Output the data in full and exactly as presented.
(Given records begins)
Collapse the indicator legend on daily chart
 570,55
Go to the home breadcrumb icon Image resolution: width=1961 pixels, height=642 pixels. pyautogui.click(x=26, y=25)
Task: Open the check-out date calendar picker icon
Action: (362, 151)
(Given records ends)
• [Your response]
Collapse the indicator legend on daily chart
 570,55
Go to the home breadcrumb icon Image resolution: width=1961 pixels, height=642 pixels. pyautogui.click(x=26, y=25)
Task: Open the check-out date calendar picker icon
Action: (362, 151)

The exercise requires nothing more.